Les quatre nouveaux mis en examen sont des responsables de sites Gefco implantés à Paris, en Haute-Saône et en Alsace. Ils ont été remis en liberté sous contrôle judiciaire.

Quatre cadres du transporteur français Gefco ont été mis en examen, en plus des cinq personnes déjà poursuivies vendredi, dans le cadre d’un système illégal de « prêt de salariés », a indiqué samedi le parquet de Vesoul.
Au total « neuf personnes sont mises en examen notamment pour recours en bande organisée au service d’une personne exerçant un travail dissimulé », dans cette affaire menée par l’Office central de lutte contre le travail illégal (OCLTI).
Les quatre nouveaux mis en examen sont des responsables de sites Gefco implantés à Paris, en Haute-Saône et en Alsace. Ils ont été remis en liberté sous contrôle judiciaire et ont dû payer des cautions de 4 000 à 10 000 euros, a précisé le procureur de Vesoul, Emmanuel Dupic.
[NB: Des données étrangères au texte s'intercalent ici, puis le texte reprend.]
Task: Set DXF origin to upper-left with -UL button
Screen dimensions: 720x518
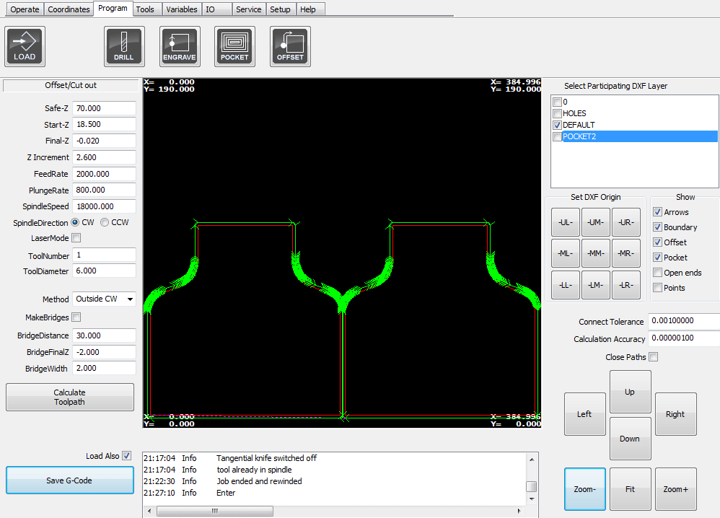Action: [x=565, y=222]
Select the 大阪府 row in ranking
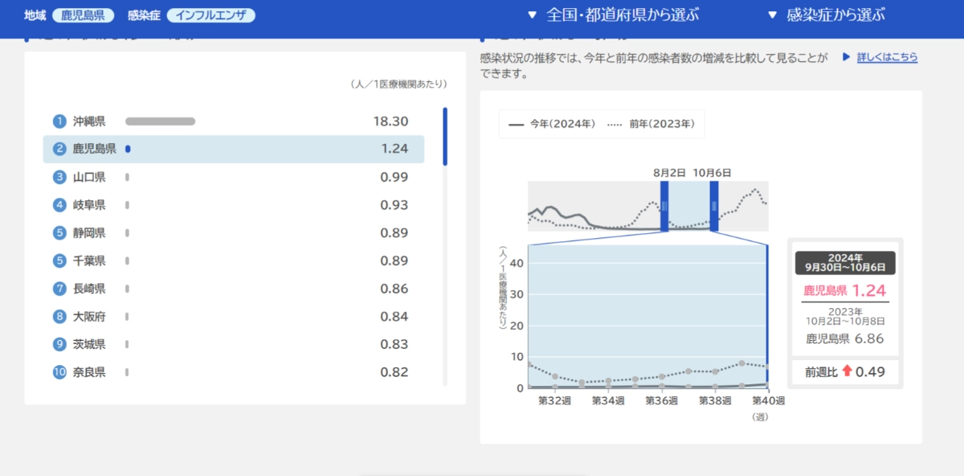This screenshot has height=476, width=964. point(233,317)
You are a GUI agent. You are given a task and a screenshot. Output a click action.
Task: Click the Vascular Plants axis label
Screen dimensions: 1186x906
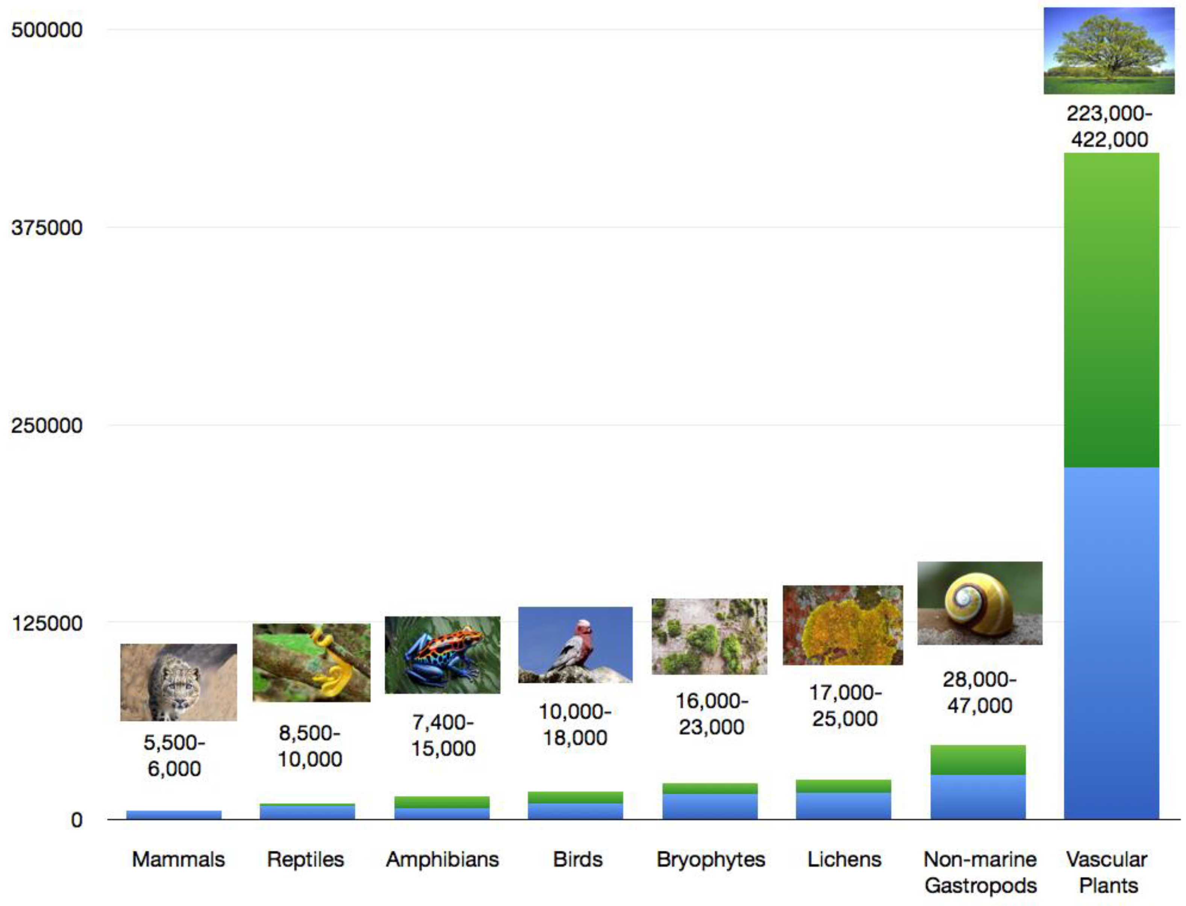pyautogui.click(x=1108, y=873)
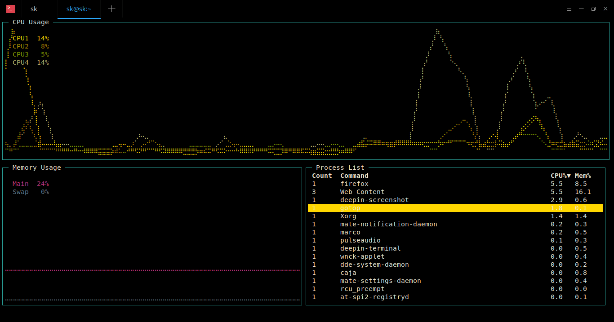Select the pulseaudio process row
This screenshot has width=614, height=322.
[360, 240]
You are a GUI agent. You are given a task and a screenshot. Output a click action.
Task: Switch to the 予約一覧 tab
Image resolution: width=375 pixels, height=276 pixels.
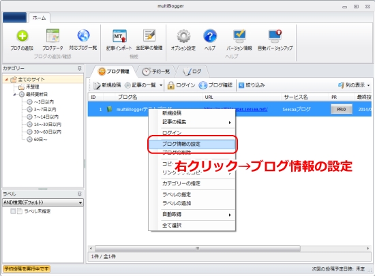point(156,72)
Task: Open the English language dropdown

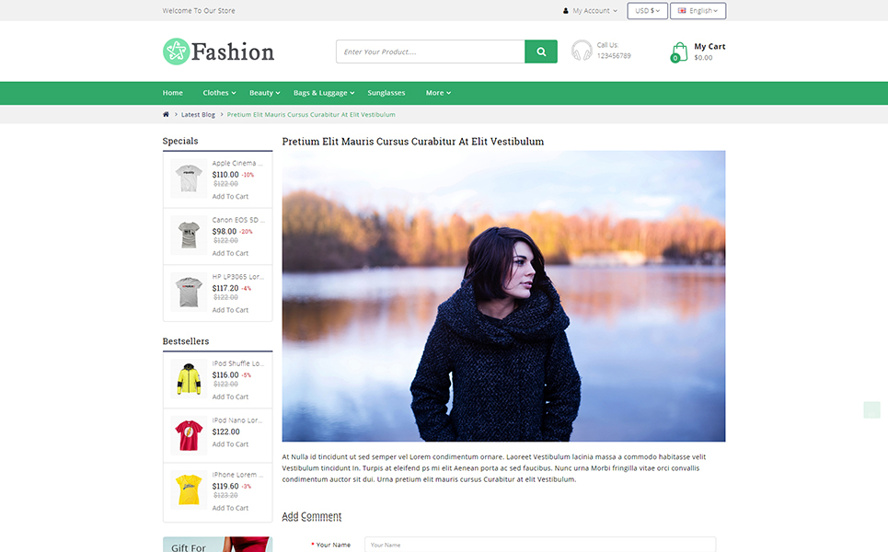Action: pyautogui.click(x=698, y=11)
Parmi les cinq premiers suspects mis en examen vendredi figuraient trois cadres d’une entreprise basée en Alsace. Ceux-ci sont soupçonnés d’avoir créé deux sociétés en Slovaquie et deux en Pologne, qui auraient fourni des chauffeurs routiers étrangers à Gefco de manière illégale. Deux responsables de ces entreprises étrangères sont aussi poursuivis.
Un dixième homme, placé aussi en garde à vue lors de la première vague d’interpellations, n’a pu être présenté au juge d’instruction après avoir été testé positif au covid-19.
Le transporteur français Gefco est suspecté d’avoir bénéficié d’un système illégal de « prêt de salariés » par ces entreprises polonaises et slovaques. Les gendarmes ont ainsi découvert 35 chauffeurs qui transitaient « dans des conditions indignes » sur une base logistique à Quincey (Haute-Saône), selon M. Dupic.
Pour les chefs d’entreprises, l’objectif était d’échapper au paiement de leurs cotisations sociales en France « pour un préjudice estimé par l’Urssaf à 800 000 euros entre 2015 et 2018 », a ajouté le magistrat.